[Information given Boundary: Start]

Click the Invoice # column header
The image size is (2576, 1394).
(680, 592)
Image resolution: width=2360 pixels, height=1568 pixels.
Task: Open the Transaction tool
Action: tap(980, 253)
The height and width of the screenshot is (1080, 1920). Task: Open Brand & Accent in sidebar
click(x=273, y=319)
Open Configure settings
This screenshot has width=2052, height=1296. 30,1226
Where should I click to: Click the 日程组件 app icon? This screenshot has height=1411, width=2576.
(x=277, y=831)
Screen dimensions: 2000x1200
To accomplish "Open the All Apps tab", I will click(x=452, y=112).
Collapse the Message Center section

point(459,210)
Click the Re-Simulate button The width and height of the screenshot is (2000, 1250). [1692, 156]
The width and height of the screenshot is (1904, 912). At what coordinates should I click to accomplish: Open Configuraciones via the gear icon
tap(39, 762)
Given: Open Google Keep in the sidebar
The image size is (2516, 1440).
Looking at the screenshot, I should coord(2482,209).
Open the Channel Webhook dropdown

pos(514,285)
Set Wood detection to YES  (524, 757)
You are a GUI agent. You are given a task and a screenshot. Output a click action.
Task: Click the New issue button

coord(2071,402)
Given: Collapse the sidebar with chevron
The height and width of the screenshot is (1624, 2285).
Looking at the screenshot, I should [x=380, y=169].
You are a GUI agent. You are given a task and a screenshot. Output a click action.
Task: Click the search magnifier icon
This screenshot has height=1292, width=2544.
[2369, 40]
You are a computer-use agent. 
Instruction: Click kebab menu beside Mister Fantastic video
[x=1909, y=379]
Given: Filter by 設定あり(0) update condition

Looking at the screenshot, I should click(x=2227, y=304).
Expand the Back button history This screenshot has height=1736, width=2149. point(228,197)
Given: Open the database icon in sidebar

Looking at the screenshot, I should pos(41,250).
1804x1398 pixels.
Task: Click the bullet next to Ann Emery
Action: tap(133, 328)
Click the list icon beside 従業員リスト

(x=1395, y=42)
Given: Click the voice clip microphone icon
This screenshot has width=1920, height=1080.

[Information given Boundary: End]

▶ _Your task_:
The answer is the line holding "Given: Open the database icon in sidebar" and all the lines after it through the end of the records, repeated exactly.

▶ _Written answer_:
Given: Open the database icon in sidebar

Looking at the screenshot, I should pos(41,250).
1804x1398 pixels.
Task: Click the bullet next to Ann Emery
Action: tap(133, 328)
Click the list icon beside 従業員リスト

(x=1395, y=42)
Given: Click the voice clip microphone icon
This screenshot has width=1920, height=1080.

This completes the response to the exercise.